Euro-zone leaders agreed to boost the lending power of the European Union bailout fund on Friday, but Germany vetoed proposals for a debt buyback scheme or an activist policy of bond purchases.
The BIS, the central bank of central banks, said in its quarterly report that Germany had $US569 billion of exposure to the quartet, France $US380 billion and Britain $US431 billion.
A chunk of British exposure is on behalf of Middle East and Asian clients banking through London. Italy has just $US81 billion at risk and seems uniquely insulated from the crisis.
The geography of risk varies greatly. British-based banks and subsidiaries have $US225 billion at stake in Ireland, and $US152 billion in Spain, but little in Portugal or Greece. France is up to its neck in Greece with $US92 billion; a Benelux-led group has $US180 billion in Spain, and Spain itself has exposure of $US109 billion to Portugal.
The complex web of lending shows how hard it is to contain the problem to one country at a time.
American lenders capitulated in the third quarter, slashing exposure to the four countries by 8.7 per cent. It is likely that US players took advantage of bond purchases by the European Central Bank to sell bonds and cut their losses.

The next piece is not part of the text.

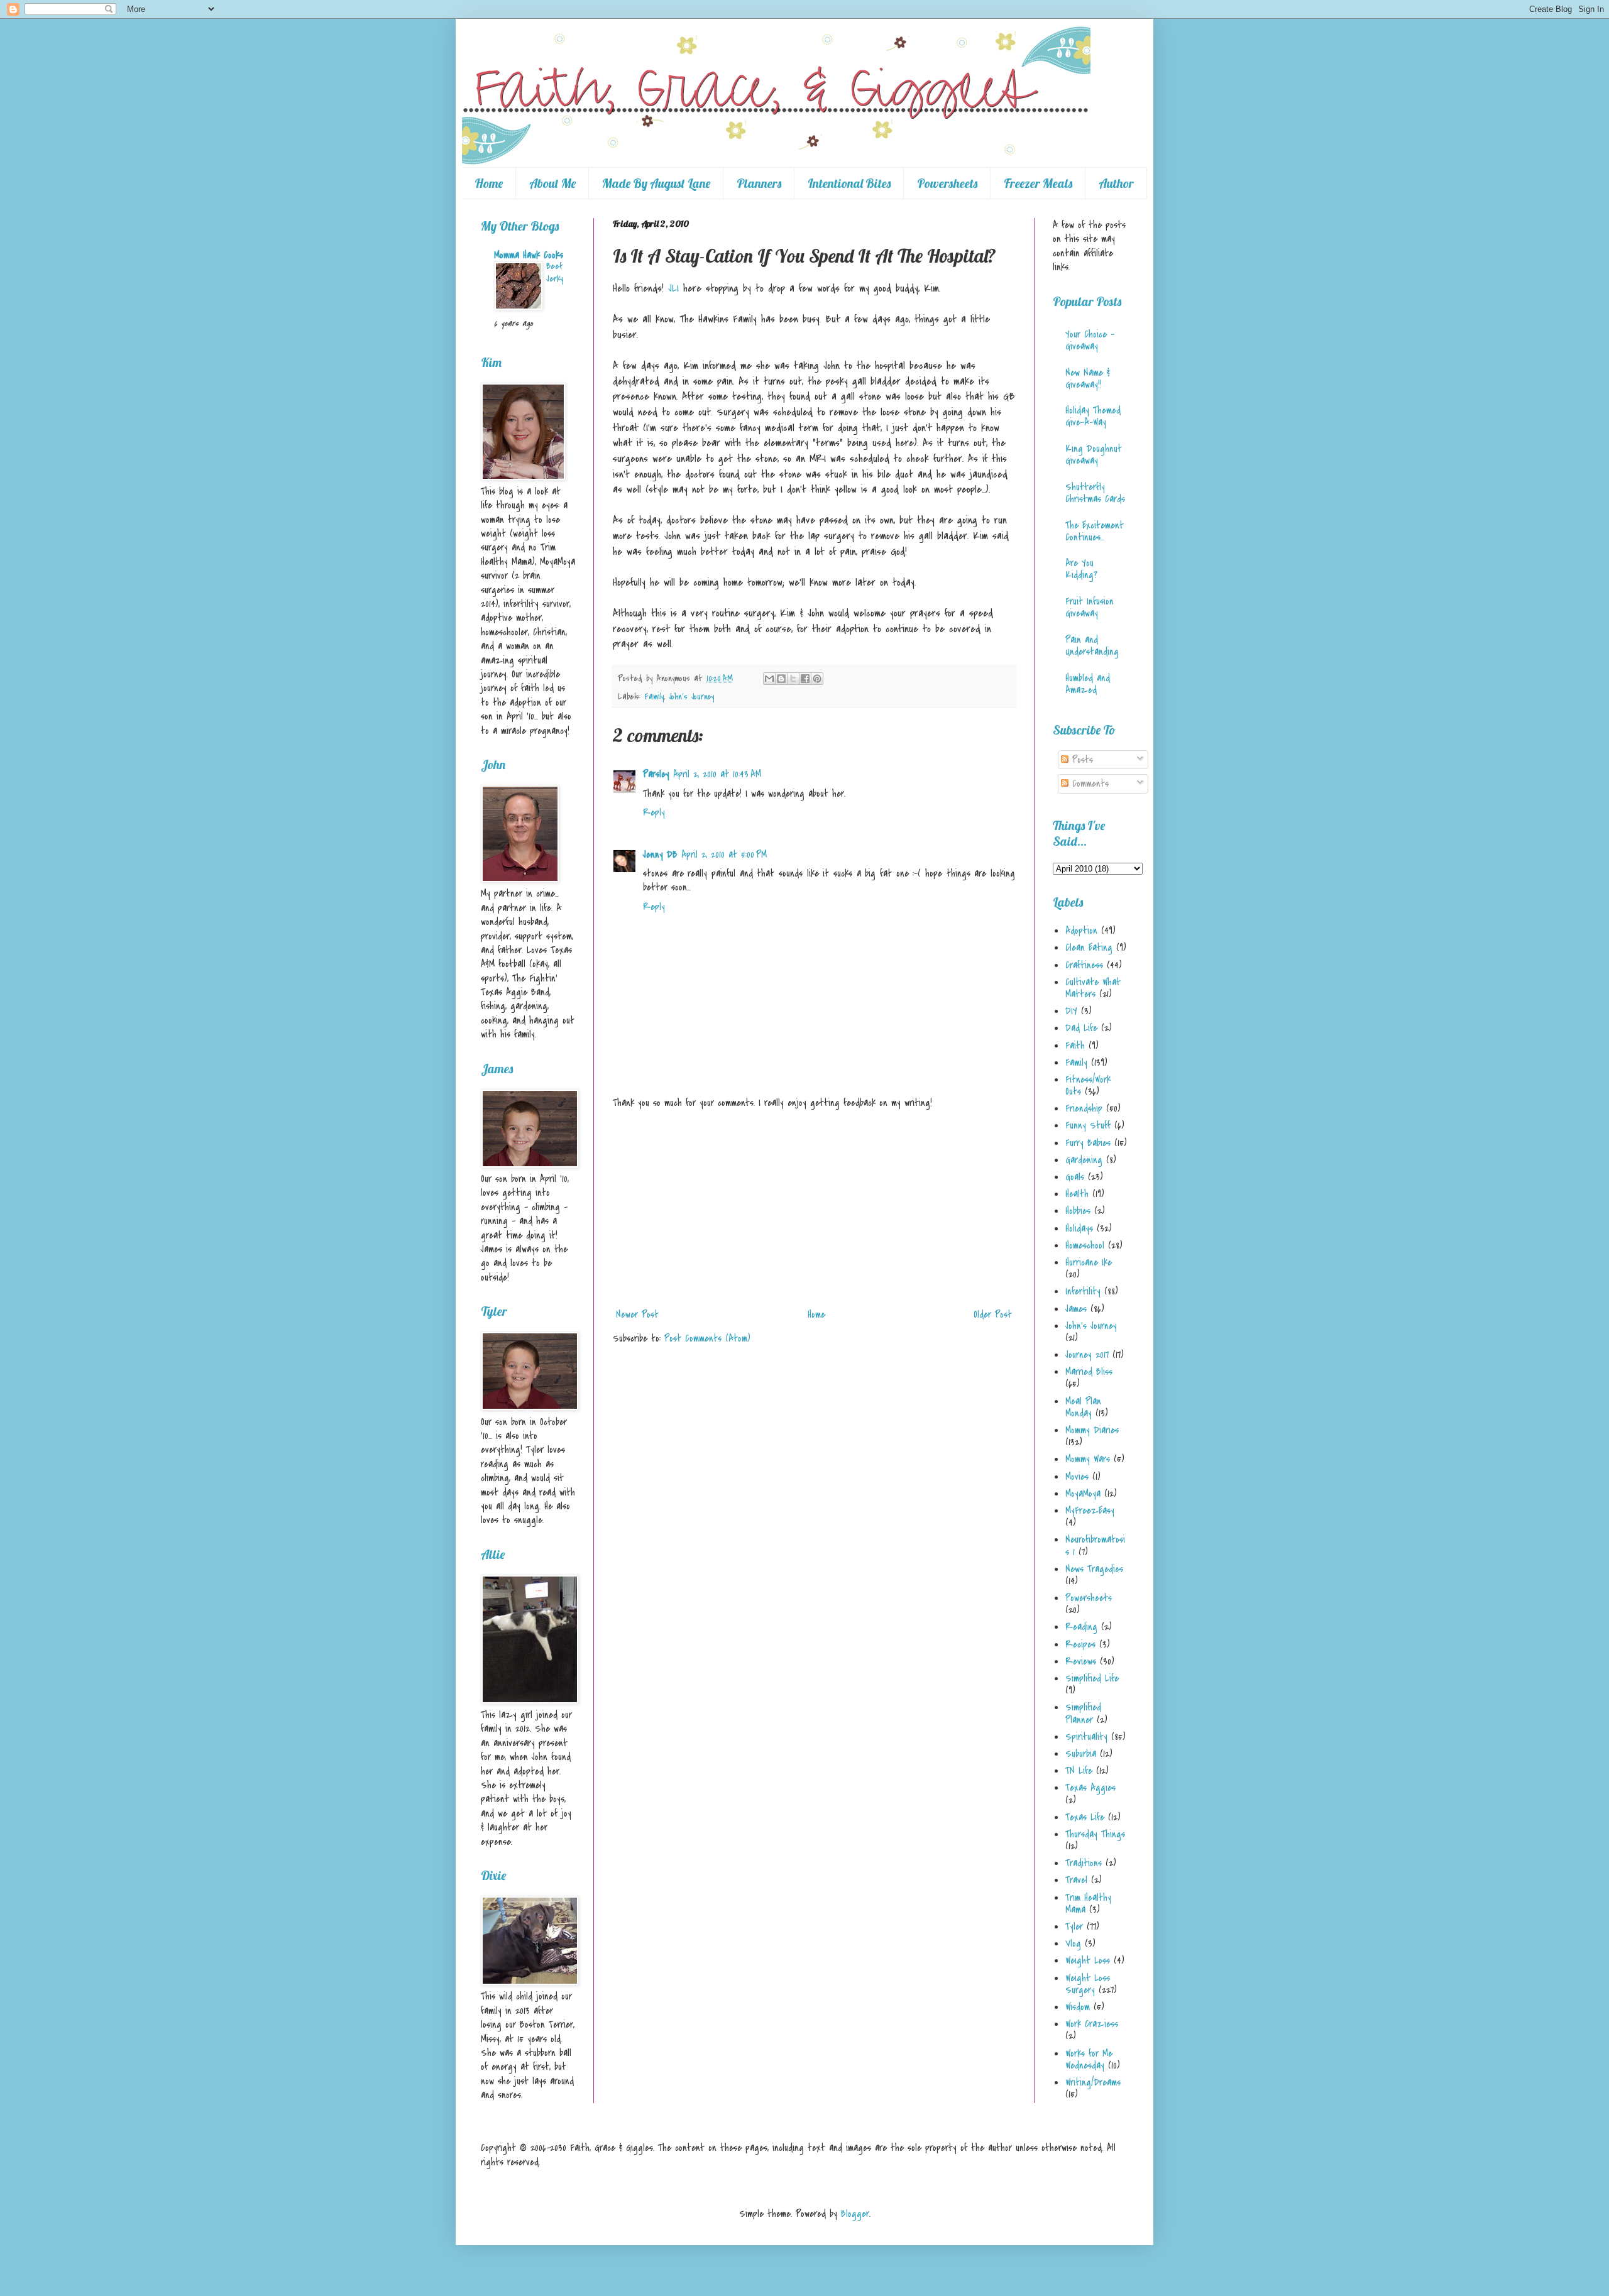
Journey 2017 (1087, 1355)
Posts (1080, 760)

The BIS said global cross-border lending rebounded by $US650 billion in the third quarter to $US31 trillion, but is still far below the $US36 trillion peak in the heady days before the ''great recession''. British-based banks are still leaders with $US5.69 trillion, followed by the US at $US2.92 trillion.
The BIS said Western central banks still enjoyed the benefit of the doubt on pledges to contain inflation, but swap rates have begun to flash warning signals, especially in Britain where two-year inflation swap rates have risen well above the Bank of England's inflation estimates.
The BIS study said the VAT rise accounted for part of the inflation dynamic, but there was also an ''investor wariness of a persistent overshoot''.
While the risk of ''policy mistakes'' by central banks is rising, this is a double-edged threat. US core inflation has fallen to 0.6 per cent. ''In many mature economies, any premature tightening could jeopardise the economic recovery and risk sparking expectations of deflation,'' it said.
Separately, the BIS has recently cracked down on derivative trading. It has demanded higher costs for banks and other participants trading derivatives, equities and bonds.